── Extracted text ──

Adrian Bailie Nottage Palmer, 4th Baron Palmer (born 8 October 1951), is an aristocrat and landowner in Scotland. Lord Palmer succeeded his uncle in the peerage in 1990, and is now one of the ninety hereditary peers elected to remain in the House of Lords after the passing of the House of Lords Act 1999; he sits as a crossbencher.

Early life
Palmer is the son of Colonel the Hon. Sir Gordon Palmer, a younger son of Ernest Palmer, 2nd Baron Palmer by his marriage to Lorna Eveline Hope Bailie.

He was educated at Eton and the University of Edinburgh, where he received a Certificate in Farming Practice.

Career
Palmer was an apprentice at his family's biscuit factory, Huntley and Palmers Ltd, in Reading, and then worked as sales manager in Belgium and Luxembourg, between 1974 and 1977.

───

(Goal)
Copy out the text about Lord Palmer word for word, from start to finish. The listing has nothing to do with what you're asked to do here.

── Data section ──

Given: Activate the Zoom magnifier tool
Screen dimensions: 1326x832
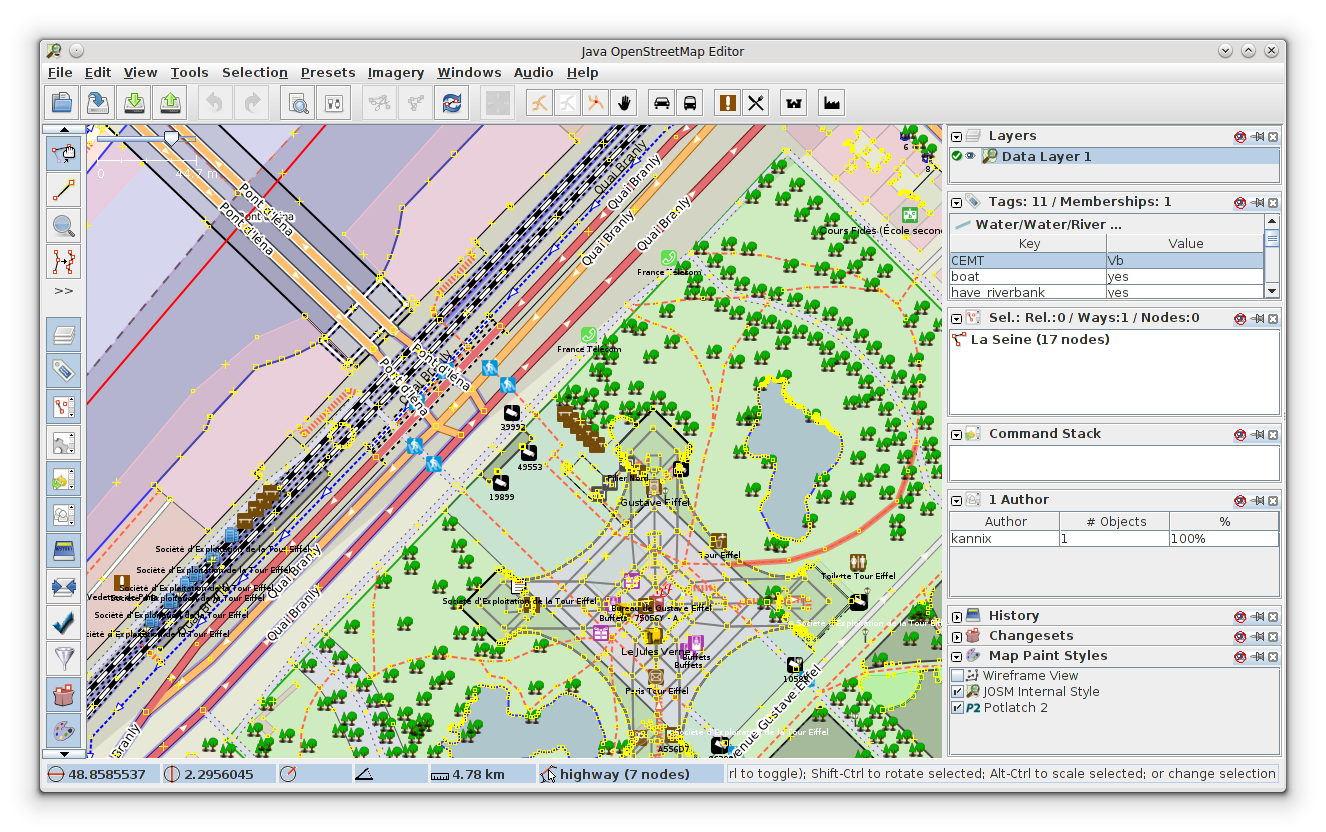Looking at the screenshot, I should tap(64, 226).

───

(Task response)
Adrian Bailie Nottage Palmer, 4th Baron Palmer (born 8 October 1951), is an aristocrat and landowner in Scotland. Lord Palmer succeeded his uncle in the peerage in 1990, and is now one of the ninety hereditary peers elected to remain in the House of Lords after the passing of the House of Lords Act 1999; he sits as a crossbencher.

Early life
Palmer is the son of Colonel the Hon. Sir Gordon Palmer, a younger son of Ernest Palmer, 2nd Baron Palmer by his marriage to Lorna Eveline Hope Bailie.

He was educated at Eton and the University of Edinburgh, where he received a Certificate in Farming Practice.

Career
Palmer was an apprentice at his family's biscuit factory, Huntley and Palmers Ltd, in Reading, and then worked as sales manager in Belgium and Luxembourg, between 1974 and 1977.